Running MEDIAN() an Aggregate Function

Depending on your RDBMS, you may be able to run the MEDIAN() function as an aggregate function. Some RDBMSs only implement MEDIAN() as an aggregate function (not accepting the OVER clause).

If your RDBMS allows you to run MEDIAN() as an aggregate function, you’ll be able to remove the OVER clause.

Here’s an example of running MEDIAN() as an aggregate function in Oracle:

SELECT
  VendorId,
  MEDIAN(ProductPrice)
FROM Products
GROUP BY VendorId
ORDER BY VendorId;

Result:

VENDORID	MEDIAN(PRODUCTPRICE)
1001	        20.37
1002	        33.49
1003	        55.99
1004	        11.22

In this case, we used the GROUP BY clause to group by the same column that we had previously partitioned by using the PARTITION BY clause.

As mentioned, some RDBMSs don’t allow us to use MEDIAN() as an aggregate function.
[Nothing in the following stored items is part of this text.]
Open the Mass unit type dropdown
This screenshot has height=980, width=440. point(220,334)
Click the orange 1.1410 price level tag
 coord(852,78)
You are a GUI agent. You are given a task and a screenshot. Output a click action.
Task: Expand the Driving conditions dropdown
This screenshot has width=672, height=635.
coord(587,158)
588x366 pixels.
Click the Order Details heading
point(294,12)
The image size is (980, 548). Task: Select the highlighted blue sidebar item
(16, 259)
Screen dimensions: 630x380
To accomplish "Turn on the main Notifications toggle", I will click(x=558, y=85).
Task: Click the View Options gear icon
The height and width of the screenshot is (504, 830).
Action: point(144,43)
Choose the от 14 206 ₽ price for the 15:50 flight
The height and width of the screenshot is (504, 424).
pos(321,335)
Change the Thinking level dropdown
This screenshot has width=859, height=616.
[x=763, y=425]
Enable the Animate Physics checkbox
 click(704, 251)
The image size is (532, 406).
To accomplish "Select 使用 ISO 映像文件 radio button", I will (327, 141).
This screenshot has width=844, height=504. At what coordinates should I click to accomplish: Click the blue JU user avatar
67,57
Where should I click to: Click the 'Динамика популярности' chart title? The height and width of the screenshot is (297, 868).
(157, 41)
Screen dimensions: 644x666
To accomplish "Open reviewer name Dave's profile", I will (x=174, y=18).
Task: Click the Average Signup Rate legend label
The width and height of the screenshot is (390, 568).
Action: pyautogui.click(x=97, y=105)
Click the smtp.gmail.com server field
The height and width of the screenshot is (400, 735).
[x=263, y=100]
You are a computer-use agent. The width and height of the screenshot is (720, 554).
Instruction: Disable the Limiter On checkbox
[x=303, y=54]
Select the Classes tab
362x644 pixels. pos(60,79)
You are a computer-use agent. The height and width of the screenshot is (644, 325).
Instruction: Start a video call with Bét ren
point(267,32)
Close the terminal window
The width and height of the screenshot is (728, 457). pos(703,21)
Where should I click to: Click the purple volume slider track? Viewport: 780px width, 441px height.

In such cases, the OVER clause is required. Removing it results in an error. Here’s what happens if we remove the OVER clause in MariaDB:

SELECT
  VendorId,
  ProductName,
  ProductPrice,
  MEDIAN(ProductPrice) AS "Median"
FROM Products;

Result:

ERROR 1064 (42000) at line 30: You have an error in your SQL syntax; check the manual that corresponds to your MariaDB server version for the right syntax to use near 'AS "Median"
FROM Products' at line 5

More specifically, that’s the error that I got in MariaDB 10.7.8. Later versions may allow MEDIAN() to be run as an aggregate function, and so it’s always best to check your RDBMS’s documentation for up to date information.

A MEDIAN() Alternative

If your RDBMS doesn’t provide a MEDIAN() function, there may still be hope. Many RDBMSs include a PERCENTILE_CONT() function that can be used to do the same thing.

We can get the same result by using the PERCENTILE_CONT() function with an argument of 0.5 and the ORDER BY column being the same argument provided to MEDIAN().

Therefore, we can replace the first example in this article with something like this:

SELECT
    VendorId,
    ProductName,
    ProductPrice,
    PERCENTILE_CONT( 0.5 ) 
        WITHIN GROUP (
            ORDER BY ProductPrice DESC
        )
        OVER ( 
            PARTITION BY VendorId
        ) AS "Median"
FROM Products;

Result:

VendorId	ProductName	                ProductPrice	Median
--------------  ------------------------------  --------------  -------------
1001	        Left handed screwdriver	        25.99	        20.3700000000
1001	        Right handed screwdriver	25.99	        20.3700000000
1001	        Long Weight (blue)	        14.75	        20.3700000000
1001	        Long Weight (green)	        11.99	        20.3700000000
1002	        Sledge Hammer	                33.49	        33.4900000000
1003	        Chainsaw	                245.00	        55.9900000000
1003	        Straw Dog Box	                55.99	        55.9900000000
1003	        Hammock	                        10.00	        55.9900000000
1004	        Tea Pot	                        12.45	        11.2200000000
1004	        Bottomless Coffee Mugs (4 Pack)	9.99	        11.2200000000

This obviously assumes that your RDBMS includes the PERCENTILE_CONT() function, but it does seem to be more widely implemented in SQL databases than the MEDIAN() function.